THE EXHIBITION
In parallel of this documentary film, a multidisciplinary exhibition was created and presented at the Musée national des beaux-arts du Québec from January 2020 to February 2022. Presented in the old prison building of the MNBAQ, this multidisciplinary exhibition combines video projections, photographs, children's drawings, dioramas and sculptures, poems, testimonies and ambient sounds in order to immerse us in the world‘s largest refugee camp, the Kutupalong camp in Bangladesh. This exhibit won the 2020 Jury Coup de coeur prize from the Société des Musées du Québec.
THE ARTISTS & COLLABORATORS
Conceived and produced by MÖ FILMS (Mélanie Carrier and Olivier Higgins), this moving exhibition brings together the work of several highly talented artists and collaborators including documentary photographer Renaud Philippe, the designer Marie-Renée Bourget Harvey, the Rohingya poet Kala Miya, the Rohingya refugee Mohammed Shofi, the visual artists Karine Giboulo and Rosalie Gamache, the multimedia artist Louis-Robert Bouchard, the light sculptor Keven Dubois and all the museum team.
OTHER EXHIBITION RELATED
FINDING REFUGE - (Full information on www.mofilms.ca)
Finding Refuge offers a sensitive and deeply human immersion into the lived experiences of the Rohingya people. An immersive sound journey invites visitors to understand the life journey of a refugee through his own words and memories.

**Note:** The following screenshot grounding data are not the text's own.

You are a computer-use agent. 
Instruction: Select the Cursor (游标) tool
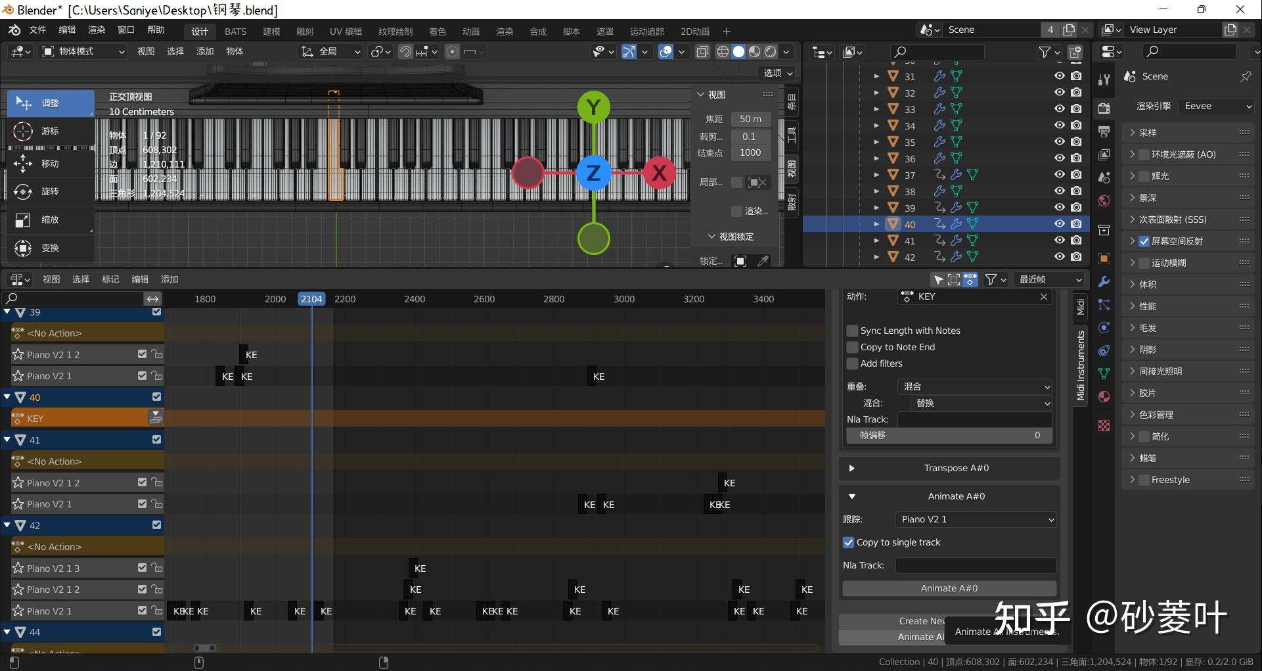pos(50,131)
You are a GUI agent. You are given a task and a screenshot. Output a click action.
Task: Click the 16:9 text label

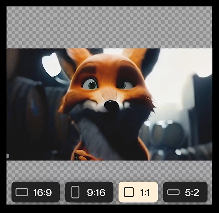(42, 193)
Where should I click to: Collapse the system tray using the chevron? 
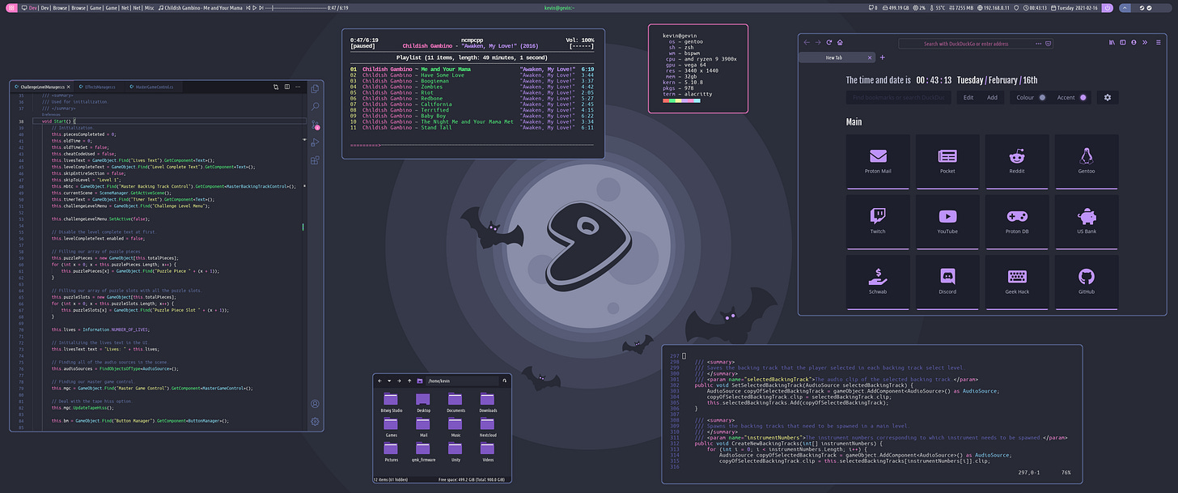(x=1125, y=6)
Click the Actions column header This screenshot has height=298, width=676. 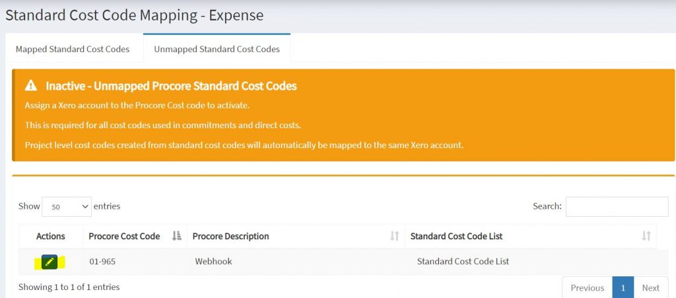click(x=51, y=236)
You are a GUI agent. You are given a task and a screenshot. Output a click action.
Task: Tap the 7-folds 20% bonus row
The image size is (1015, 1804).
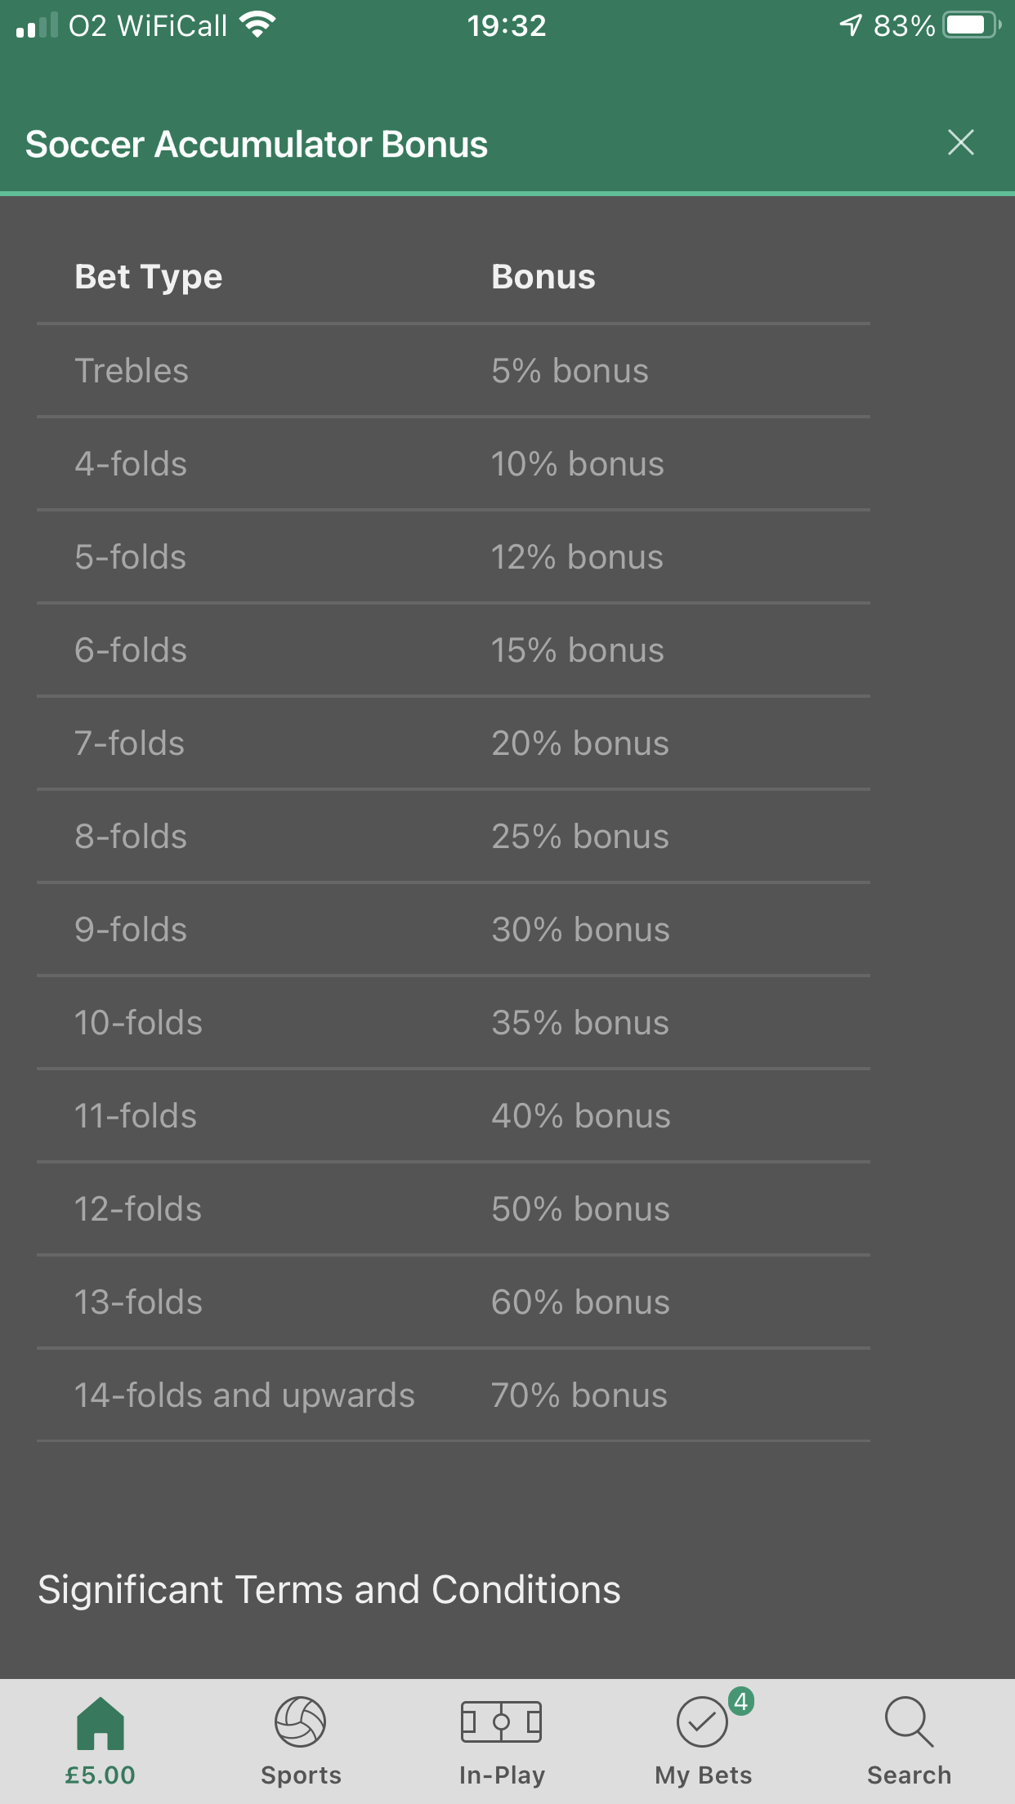tap(454, 743)
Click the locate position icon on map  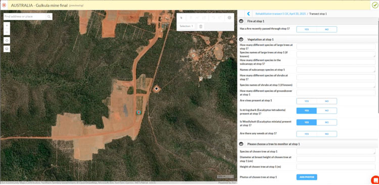(x=7, y=40)
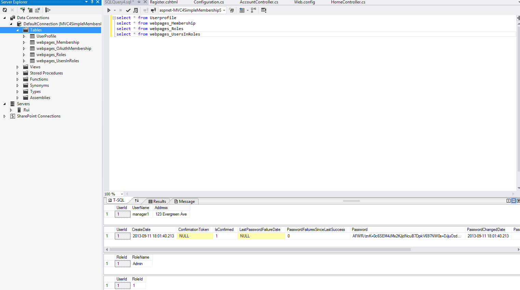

This story is that of Mohammed Shofi, who was forced to flee Myanmar with his family before the age of one. His journey—from childhood in the Kutupalong refugee camp in Bangladesh to his arrival in Québec at the age of 18—is told with striking sensitivity. Authentic sounds—his voice, the ambient noises of the camp, and those of his present-day life—captured through the documentary approach of filmmakers Mélanie Carrier and Olivier Higgins, immerse visitors in a story that is both luminous and deeply moving, echoing the experiences of millions of people who have been forced to flee in search of refuge. The works of Karine Giboulo convey the intensity and density of life in the camps and the process of taking root in a new land, evoking Shofi’s memories.
This exhibition extends the documentary film Wandering: A Rohingya Story (Errance sans retour), directed by Olivier Higgins and Mélanie Carrier and internationally acclaimed. With Finding Refuge, the cinematic experience is transformed into an immersive museum installation, offering an intimate encounter with the story of a displaced people.
Finding Refuge was presented from March 2025 to January 2026 at the Musée de la civilisation in Québec City. This exhibition, inspired by the life of Mohammed Shofi (the narrator of the film Wandering: A Rohingya Story), was conceived and produced by MÖ FILMS and the artists Mélanie Carrier, Olivier Higgins, and Karine Giboulo, in collaboration with the Musée de la civilisation.